##### RECORDS PROVIDED #####

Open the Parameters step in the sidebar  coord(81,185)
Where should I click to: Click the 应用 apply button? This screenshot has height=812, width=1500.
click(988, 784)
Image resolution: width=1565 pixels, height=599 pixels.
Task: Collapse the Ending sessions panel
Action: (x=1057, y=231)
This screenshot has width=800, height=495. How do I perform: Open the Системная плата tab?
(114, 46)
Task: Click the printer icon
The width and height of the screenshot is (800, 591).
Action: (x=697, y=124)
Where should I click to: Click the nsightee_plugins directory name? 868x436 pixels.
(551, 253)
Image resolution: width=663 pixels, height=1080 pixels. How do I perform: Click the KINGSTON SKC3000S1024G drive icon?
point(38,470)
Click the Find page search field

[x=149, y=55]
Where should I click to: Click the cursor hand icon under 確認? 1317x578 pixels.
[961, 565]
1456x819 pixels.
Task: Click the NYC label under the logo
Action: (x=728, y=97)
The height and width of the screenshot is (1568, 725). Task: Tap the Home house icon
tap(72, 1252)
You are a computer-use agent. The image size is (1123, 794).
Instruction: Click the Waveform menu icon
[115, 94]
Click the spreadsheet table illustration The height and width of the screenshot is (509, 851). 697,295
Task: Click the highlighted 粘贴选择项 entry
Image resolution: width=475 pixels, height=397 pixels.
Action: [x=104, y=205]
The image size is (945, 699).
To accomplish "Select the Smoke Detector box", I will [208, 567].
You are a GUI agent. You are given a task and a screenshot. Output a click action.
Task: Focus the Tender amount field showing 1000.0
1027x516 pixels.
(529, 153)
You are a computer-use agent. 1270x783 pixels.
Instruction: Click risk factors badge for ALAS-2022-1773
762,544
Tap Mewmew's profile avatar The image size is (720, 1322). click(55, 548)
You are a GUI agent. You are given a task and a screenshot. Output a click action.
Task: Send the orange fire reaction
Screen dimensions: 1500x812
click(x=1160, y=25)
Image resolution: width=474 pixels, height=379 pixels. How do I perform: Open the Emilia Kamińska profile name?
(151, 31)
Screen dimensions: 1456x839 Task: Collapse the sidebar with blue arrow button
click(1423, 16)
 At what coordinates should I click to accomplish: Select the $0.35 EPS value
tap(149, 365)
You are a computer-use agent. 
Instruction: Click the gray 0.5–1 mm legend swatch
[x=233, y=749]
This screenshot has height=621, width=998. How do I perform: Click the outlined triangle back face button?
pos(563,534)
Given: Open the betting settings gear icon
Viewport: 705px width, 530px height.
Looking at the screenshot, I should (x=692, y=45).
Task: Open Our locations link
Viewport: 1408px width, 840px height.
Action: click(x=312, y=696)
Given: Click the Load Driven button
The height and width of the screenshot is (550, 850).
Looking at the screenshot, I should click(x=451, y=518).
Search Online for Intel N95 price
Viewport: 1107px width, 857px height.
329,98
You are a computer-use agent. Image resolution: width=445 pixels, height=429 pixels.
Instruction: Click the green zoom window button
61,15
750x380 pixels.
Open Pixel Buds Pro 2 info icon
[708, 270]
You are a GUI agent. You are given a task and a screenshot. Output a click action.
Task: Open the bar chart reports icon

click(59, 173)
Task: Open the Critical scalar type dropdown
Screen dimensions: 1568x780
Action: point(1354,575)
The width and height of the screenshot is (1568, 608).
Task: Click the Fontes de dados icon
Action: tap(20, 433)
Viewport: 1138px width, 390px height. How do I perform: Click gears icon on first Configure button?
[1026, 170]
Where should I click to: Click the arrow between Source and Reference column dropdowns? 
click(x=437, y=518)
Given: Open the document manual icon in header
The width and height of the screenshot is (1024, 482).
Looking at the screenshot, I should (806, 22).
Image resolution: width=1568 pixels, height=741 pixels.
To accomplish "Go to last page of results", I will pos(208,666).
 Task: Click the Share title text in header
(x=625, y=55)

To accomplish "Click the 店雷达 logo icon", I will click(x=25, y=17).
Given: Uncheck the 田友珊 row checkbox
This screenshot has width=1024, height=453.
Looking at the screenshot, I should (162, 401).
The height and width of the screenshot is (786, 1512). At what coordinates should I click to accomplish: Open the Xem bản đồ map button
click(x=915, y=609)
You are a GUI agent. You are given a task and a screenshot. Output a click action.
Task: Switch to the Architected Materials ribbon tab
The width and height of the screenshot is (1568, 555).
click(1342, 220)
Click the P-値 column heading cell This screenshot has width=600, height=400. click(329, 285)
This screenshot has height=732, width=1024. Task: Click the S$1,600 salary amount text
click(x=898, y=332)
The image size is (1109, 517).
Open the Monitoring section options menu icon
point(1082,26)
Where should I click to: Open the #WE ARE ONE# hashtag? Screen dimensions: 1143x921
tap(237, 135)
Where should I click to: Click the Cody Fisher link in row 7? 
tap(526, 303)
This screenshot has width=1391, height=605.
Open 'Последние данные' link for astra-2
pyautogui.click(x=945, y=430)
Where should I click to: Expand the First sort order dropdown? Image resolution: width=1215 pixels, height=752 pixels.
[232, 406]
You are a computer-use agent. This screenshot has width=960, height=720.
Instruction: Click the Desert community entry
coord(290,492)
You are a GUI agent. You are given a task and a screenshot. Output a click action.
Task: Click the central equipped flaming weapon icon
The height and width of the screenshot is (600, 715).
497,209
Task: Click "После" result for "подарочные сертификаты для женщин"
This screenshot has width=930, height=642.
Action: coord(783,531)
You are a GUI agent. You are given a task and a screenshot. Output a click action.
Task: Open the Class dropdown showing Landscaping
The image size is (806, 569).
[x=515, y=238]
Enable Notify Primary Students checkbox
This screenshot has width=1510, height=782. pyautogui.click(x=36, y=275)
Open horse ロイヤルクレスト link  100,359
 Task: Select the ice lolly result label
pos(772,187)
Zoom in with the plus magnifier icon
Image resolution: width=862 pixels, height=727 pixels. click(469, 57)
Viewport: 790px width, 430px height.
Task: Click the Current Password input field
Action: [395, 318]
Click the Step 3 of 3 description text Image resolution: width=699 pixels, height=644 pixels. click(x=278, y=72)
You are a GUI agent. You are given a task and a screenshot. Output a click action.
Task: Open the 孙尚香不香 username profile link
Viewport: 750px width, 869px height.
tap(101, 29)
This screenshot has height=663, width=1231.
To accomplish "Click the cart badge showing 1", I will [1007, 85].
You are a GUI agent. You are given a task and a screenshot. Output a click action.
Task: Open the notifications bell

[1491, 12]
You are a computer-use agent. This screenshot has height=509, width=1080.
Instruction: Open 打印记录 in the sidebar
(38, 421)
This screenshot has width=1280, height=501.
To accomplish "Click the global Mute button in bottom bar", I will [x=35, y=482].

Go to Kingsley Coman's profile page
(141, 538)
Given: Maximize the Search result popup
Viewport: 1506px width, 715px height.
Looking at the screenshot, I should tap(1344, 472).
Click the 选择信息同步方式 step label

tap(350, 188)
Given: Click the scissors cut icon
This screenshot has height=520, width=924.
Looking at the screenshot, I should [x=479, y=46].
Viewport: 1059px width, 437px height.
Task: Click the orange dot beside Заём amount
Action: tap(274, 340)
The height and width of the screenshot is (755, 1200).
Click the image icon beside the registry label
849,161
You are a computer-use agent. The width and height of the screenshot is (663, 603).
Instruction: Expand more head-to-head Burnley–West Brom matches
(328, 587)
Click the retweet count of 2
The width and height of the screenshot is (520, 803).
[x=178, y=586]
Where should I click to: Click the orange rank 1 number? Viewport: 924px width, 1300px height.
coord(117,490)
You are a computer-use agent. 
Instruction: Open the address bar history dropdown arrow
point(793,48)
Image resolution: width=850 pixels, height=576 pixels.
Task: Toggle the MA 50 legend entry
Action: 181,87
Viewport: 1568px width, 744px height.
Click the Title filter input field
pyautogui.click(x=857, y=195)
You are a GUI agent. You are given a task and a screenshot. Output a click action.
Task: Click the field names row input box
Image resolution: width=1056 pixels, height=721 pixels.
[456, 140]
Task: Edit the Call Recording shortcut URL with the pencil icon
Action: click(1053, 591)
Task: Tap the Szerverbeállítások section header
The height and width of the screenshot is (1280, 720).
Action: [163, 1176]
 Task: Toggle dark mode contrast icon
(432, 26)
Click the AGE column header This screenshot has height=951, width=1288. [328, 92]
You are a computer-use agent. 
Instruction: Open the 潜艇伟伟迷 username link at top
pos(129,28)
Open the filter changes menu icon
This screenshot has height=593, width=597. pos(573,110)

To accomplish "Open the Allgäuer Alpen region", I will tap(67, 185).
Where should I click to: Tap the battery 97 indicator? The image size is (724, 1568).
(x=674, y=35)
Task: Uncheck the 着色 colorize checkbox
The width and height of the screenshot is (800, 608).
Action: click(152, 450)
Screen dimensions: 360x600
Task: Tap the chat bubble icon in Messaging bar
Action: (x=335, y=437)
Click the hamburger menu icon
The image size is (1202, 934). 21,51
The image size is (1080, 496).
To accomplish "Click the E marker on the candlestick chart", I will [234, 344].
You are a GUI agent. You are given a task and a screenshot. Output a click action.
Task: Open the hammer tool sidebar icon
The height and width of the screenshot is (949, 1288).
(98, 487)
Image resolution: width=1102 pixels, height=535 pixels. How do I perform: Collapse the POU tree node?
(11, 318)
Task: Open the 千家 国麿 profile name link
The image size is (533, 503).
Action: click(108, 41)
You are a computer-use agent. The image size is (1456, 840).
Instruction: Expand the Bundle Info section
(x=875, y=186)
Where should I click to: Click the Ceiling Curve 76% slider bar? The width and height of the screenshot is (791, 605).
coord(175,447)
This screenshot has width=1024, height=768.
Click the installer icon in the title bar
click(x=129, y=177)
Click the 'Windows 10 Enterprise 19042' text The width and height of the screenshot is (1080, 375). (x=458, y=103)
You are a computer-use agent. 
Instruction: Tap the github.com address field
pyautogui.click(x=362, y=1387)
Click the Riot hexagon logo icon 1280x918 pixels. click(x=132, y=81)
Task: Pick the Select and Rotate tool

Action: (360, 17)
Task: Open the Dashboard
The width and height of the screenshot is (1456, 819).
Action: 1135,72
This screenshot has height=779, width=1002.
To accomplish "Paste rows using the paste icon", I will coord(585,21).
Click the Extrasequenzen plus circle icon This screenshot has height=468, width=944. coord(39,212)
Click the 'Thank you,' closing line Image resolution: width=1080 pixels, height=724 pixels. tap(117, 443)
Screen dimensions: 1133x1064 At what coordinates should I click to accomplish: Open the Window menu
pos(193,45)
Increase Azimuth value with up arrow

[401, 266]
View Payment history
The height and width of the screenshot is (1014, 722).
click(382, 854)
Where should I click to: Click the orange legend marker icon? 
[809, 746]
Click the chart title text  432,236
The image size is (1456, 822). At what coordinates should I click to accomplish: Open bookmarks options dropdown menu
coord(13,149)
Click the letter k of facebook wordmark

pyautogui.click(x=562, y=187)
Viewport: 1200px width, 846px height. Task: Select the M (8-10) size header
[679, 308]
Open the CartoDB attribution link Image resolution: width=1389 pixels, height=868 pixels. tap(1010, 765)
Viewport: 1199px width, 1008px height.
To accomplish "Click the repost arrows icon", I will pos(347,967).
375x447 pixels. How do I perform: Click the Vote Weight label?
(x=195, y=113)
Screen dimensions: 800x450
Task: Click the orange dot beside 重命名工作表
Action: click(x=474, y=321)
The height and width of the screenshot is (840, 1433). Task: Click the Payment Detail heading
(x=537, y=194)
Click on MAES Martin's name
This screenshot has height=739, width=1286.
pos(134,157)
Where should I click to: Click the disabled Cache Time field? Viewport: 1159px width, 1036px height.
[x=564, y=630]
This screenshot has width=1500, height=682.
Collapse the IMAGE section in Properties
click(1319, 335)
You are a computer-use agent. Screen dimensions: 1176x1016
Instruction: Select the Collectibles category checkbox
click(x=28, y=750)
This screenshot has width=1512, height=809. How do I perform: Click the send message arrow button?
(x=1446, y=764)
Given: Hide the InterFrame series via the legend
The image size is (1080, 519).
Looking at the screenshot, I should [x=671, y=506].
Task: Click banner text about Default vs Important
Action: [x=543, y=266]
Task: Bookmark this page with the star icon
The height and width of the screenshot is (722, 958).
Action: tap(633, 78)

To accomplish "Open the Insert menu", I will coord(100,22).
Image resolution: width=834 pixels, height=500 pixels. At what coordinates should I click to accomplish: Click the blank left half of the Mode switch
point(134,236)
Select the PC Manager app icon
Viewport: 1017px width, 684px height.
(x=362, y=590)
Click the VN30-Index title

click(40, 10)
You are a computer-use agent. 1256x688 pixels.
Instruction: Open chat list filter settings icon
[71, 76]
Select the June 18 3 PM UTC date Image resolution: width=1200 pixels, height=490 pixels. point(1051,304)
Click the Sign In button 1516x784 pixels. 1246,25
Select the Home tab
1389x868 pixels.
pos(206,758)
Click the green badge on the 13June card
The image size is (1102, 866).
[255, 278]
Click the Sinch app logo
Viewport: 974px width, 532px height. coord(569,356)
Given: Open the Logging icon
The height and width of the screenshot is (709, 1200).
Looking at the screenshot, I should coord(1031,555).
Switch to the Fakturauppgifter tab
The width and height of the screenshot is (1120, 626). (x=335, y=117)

#####

WORK REQUIRED — In the listing above, find the line containing "Task: Open the 千家 国麿 profile name link" and the line containing "Open the CartoDB", then quote both, plus every line between them, exactly as written.

ANSWER SPACE —
Task: Open the 千家 国麿 profile name link
The image size is (533, 503).
Action: click(108, 41)
You are a computer-use agent. The image size is (1456, 840).
Instruction: Expand the Bundle Info section
(x=875, y=186)
Where should I click to: Click the Ceiling Curve 76% slider bar? The width and height of the screenshot is (791, 605).
coord(175,447)
This screenshot has width=1024, height=768.
Click the installer icon in the title bar
click(x=129, y=177)
Click the 'Windows 10 Enterprise 19042' text The width and height of the screenshot is (1080, 375). (x=458, y=103)
You are a computer-use agent. 
Instruction: Tap the github.com address field
pyautogui.click(x=362, y=1387)
Click the Riot hexagon logo icon 1280x918 pixels. click(x=132, y=81)
Task: Pick the Select and Rotate tool

Action: (360, 17)
Task: Open the Dashboard
The width and height of the screenshot is (1456, 819).
Action: 1135,72
This screenshot has height=779, width=1002.
To accomplish "Paste rows using the paste icon", I will coord(585,21).
Click the Extrasequenzen plus circle icon This screenshot has height=468, width=944. coord(39,212)
Click the 'Thank you,' closing line Image resolution: width=1080 pixels, height=724 pixels. tap(117, 443)
Screen dimensions: 1133x1064 At what coordinates should I click to accomplish: Open the Window menu
pos(193,45)
Increase Azimuth value with up arrow

[401, 266]
View Payment history
The height and width of the screenshot is (1014, 722).
click(382, 854)
Where should I click to: Click the orange legend marker icon? 
[809, 746]
Click the chart title text  432,236
The image size is (1456, 822). At what coordinates should I click to accomplish: Open bookmarks options dropdown menu
coord(13,149)
Click the letter k of facebook wordmark

pyautogui.click(x=562, y=187)
Viewport: 1200px width, 846px height. Task: Select the M (8-10) size header
[679, 308]
Open the CartoDB attribution link Image resolution: width=1389 pixels, height=868 pixels. tap(1010, 765)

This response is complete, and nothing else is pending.